Supplied text |
◇ ◇ ◇

Michael Rovatsos - IA manipula EN
Michael Rovatsos
Professor of Artificial Intelligence, University of Edinburgh
The anthropomorphisation of AI systems in the article, which talks about things like ‘sycophancy’ and ‘betrayal’, is not helpful. AI systems will try to learn to optimise their behaviour using all available options, they have no concept of deception and no intention of doing so. The only way to avoid cheating is for their designers to remove it as an option.
In strategic games, what is misleadingly called ‘cheating’ is in many cases entirely compatible with the rules of those games: bluffing is as common in poker as backstabbing in Diplomacy between humans. What is critical is that human players know that they can be bluffed in these games, and if they play against the AI they should know that the AI can also bluff them.
Malicious uses of AI will undoubtedly benefit from its cheating capabilities, which is why they need to be outlawed and efforts made to identify violations, just as detecting fraud, bribery and counterfeiting comes at a cost to society. It is important to mandate that human users know when they are interacting with an AI system, whether it can fool them or not.

◇ ◇ ◇

Source data |
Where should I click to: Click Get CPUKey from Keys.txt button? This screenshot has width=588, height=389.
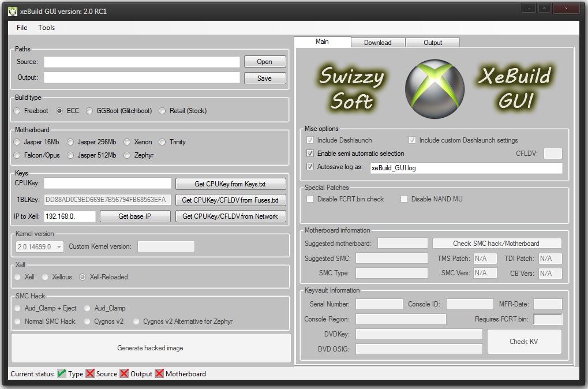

◇ ◇ ◇

Objective |
Answer these questions about the commentary on AI deception above:
1. What post does Michael Rovatsos hold?
2. What does the commentary give as the only way to avoid cheating by AI systems?
3. In which game does the commentary say backstabbing between humans is common?

Exercise answer |
1. He is Professor of Artificial Intelligence at the University of Edinburgh.
2. Designers must remove cheating as an option.
3. Diplomacy.